Findings linking new wiper malware, which was the focus of a recent FBI alert, to a crippling cyberattack on Sony Pictures Entertainment have emerged.
Earlier this week, news surfaced that the FBI was warning businesses that data-wiping malware had been used in a U.S. attack – which quickly led to speculation that Sony may have been the intended target of such exploits. The confidential “flash” alert (detailed Tuesday by Reuters and later published in part by Ars Technica) warned that the malware was capable of overwriting data on the master boot record (MBR), making it “extremely difficult and costly, if not impossible, to recover the data using standard forensics methods.”
According to Jaime Blasco, director at AlienVault Labs, who has continued to examine the so-called “destructive” malware, his research team has uncovered at least three variants of the malware detailed by the FBI.
In a Wednesday interview with SCMagazine.com, Blasco said he was able to link the malware samples he found to the FBI's findings using the indicators of compromise (IOCs) released by the agency.
“We cannot say if all of them have been used in the Sony attack,” Blasco said of the malware variants. “But we can tell that at least one malware sample we have found has been used in the Sony attack, because it contained information about the Sony internal network within the malware.”
Of note, Blasco found hardcoded names of servers in Sony's network contained in the malware, as well as a username and password set, which the malware used to connect to internal network servers, he explained.
In emailed commentary to SCMagazine.com, Blasco also said that attackers used the “Korean language in the systems they used to compile some of the pieces of malware.”
His findings come as reports continue to surface about North Korea's potential involvement in the Sony attack.

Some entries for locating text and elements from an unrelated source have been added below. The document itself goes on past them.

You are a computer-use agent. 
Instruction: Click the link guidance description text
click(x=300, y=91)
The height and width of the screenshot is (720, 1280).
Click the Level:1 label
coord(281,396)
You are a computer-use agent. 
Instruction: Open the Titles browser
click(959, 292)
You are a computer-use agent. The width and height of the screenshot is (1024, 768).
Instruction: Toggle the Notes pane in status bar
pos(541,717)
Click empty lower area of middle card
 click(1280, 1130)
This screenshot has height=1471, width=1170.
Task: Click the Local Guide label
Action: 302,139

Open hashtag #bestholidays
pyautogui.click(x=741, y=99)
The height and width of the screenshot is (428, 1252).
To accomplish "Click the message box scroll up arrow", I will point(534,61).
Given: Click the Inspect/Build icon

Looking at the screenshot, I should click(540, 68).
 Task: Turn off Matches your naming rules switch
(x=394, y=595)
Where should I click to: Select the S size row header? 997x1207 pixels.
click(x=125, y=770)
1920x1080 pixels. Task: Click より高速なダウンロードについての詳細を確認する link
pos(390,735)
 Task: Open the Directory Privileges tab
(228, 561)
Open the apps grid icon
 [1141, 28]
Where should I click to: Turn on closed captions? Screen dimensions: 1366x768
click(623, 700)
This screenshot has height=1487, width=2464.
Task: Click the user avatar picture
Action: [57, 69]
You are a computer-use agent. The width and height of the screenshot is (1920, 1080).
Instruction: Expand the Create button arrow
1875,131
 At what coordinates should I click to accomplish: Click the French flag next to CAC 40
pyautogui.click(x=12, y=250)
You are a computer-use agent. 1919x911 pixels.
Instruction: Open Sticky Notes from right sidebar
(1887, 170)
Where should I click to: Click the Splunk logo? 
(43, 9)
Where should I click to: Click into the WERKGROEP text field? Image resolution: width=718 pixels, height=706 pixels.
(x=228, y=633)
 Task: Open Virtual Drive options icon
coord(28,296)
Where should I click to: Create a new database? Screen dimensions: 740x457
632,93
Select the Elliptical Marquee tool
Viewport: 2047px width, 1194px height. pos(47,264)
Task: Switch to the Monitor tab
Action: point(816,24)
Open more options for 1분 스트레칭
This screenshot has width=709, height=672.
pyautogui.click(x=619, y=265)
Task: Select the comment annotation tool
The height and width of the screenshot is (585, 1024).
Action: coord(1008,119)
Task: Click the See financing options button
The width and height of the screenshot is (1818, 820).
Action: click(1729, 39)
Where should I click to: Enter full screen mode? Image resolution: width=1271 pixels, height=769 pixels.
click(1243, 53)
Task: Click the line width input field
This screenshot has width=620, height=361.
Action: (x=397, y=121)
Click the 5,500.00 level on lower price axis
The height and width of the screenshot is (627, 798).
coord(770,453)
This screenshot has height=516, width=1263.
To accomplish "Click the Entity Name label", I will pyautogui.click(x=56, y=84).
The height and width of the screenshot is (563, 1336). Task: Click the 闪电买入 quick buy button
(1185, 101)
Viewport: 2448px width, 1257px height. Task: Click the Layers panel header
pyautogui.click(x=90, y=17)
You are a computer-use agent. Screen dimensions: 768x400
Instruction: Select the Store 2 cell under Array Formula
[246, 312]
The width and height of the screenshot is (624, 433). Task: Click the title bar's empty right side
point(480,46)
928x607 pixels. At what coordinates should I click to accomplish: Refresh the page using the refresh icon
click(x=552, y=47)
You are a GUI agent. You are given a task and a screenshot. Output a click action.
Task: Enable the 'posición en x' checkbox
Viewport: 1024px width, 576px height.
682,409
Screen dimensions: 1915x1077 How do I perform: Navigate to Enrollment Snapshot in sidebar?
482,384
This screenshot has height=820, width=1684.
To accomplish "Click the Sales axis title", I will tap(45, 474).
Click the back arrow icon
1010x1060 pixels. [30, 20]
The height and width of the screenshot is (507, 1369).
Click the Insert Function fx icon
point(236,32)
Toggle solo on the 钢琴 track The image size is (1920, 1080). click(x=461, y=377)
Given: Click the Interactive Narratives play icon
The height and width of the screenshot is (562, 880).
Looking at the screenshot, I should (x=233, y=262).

Officials in the country recently expressed their disdain for a Sony Pictures movie, “The Interview,” slated to hit theaters this Christmas, as the comedy centers around a planned assassination on North Korean leader Kim Jong Un.
On Wednesday, security firm Trend Micro detailed its own findings on the malware described by the FBI. Calling the threat, “BKDR_WIPALL,” the company found several variants of the malware.
BKDR_WIPALL.A was notably encrypted with a set of user names and passwords, which were redacted in part in a screenshot taken by Trend Micro.
“Once logged in, the malware attempts to grant full access to everyone that will access the system root,” the Trend Micro blog post said. The other variant, BKDR_WIPALL.B, deletes users' files (a reference to the wiper component), and also disables the Microsoft Exchange Information Store service, a central data storage repository for Microsoft Exchange Server that contains mailbox store and public folder store data, as a description from the tech giant says.
The backdoor will then sleep for two hours, and force the system to reboot, Trend Micro said. “Additionally, BKDR_WIPALL.B accesses the physical drive that it attempts to overwrite,” the blog added.
Offering a potential connection to the Sony attack, Trend Micro updated it blog post to detail two more variants of WIPALL. One variant (WIPALL.D) was used to drop another malware variant (WIPALL.C), which then drops a wallpaper file in the Windows directory. The wallpaper displayed the message, “hacked by #GOP,” or the “Guardians of Peace,” a group that claims to have hacked Sony and, subsequently dumped a massive amount of corporate data online.
“Therefore we have reason to believe that this is the same malware used in the recent attack [of] Sony Pictures,” Trend Micro concluded.
AlienVault's Blasco, who examined the attack methods of the group using the wiper malware, said “it was hard to tell,” so far, if the attacks were nation state-linked or hacktivist in nature.
He did say that the techniques used by perpetrators was “very similar to Shamoon,” (malware that struck oil company Saudi Aramco in August 2012 wiping data from machines) and a wiper trojan, called Jokra, used by the Dark Seoul cyber gang that targeted South Korean banks and news organizations last year.
“I'd have to see more details on similarities between the malware samples, but it's likely that some of the techniques they used are more or less the same. It could also be a copycat [attack] from different attackers,” Blasco said.
In a Thursday blog post, Symantec, which initially shed light on the Dark Seoul attacks, corroborated such theories about the malware detailed in the FBI flashing warning. The firm did not mention a Sony tie, however, in its findings.
Symantec detects the malware as “Backdoor.Destover,” and revealed that some samples of the malware shared similarities with Jokra and Shamoon.
“Destover also shares some techniques and component names with the Jokra attacks against South Korea in 2013,” the blog post said. “However there is no hard evidence as yet to link the attacks and a copycat operation can't be ruled out. Links also exist to the Shamoon attacks, with both attackers using the same, commercially available drivers. However, in this instance it appears highly unlikely that the same group was behind both attacks and instead it would appear that the Destover attacks copied techniques from Shamoon,” the firm said.